Summary of Increasing the Difficulty Of Automatically Generated Questions Via Reinforcement Learning with Synthetic Preference, by William Thorne et al.
Increasing the Difficulty of Automatically Generated Questions via Reinforcement Learning with Synthetic Preference
by William Thorne, Ambrose Robinson, Bohua Peng, Chenghua Lin, Diana Maynard
First submitted to arxiv on: 10 Oct 2024
Categories
- Main: Computation and Language (cs.CL)
- Secondary: Artificial Intelligence (cs.AI)
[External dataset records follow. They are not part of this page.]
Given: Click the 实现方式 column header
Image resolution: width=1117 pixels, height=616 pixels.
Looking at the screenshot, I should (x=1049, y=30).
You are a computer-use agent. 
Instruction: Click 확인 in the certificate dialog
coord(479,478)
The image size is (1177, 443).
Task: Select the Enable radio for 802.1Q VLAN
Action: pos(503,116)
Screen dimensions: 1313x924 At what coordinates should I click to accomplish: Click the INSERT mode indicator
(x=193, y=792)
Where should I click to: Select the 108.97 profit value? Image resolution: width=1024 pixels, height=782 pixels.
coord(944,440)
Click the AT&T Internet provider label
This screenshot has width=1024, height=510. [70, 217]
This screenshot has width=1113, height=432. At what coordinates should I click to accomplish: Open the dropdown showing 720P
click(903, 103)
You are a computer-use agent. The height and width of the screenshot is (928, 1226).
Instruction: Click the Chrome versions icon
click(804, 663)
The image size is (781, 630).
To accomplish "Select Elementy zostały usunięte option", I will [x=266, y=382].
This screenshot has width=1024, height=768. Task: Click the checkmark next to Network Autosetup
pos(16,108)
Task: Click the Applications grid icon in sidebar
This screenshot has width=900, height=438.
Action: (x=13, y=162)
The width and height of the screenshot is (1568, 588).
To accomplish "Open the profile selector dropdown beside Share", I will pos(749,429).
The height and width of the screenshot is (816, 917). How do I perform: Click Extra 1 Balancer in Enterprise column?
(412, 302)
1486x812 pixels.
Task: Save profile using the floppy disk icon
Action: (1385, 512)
GrooveSquid.com Paper Summaries
GrooveSquid.com’s goal is to make artificial intelligence research accessible by summarizing AI papers in simpler terms. Each summary below covers the same AI paper, written at different levels of difficulty. The medium difficulty and low difficulty versions are original summaries written by GrooveSquid.com, while the high difficulty version is the paper’s original abstract. Feel free to learn from the version that suits you best!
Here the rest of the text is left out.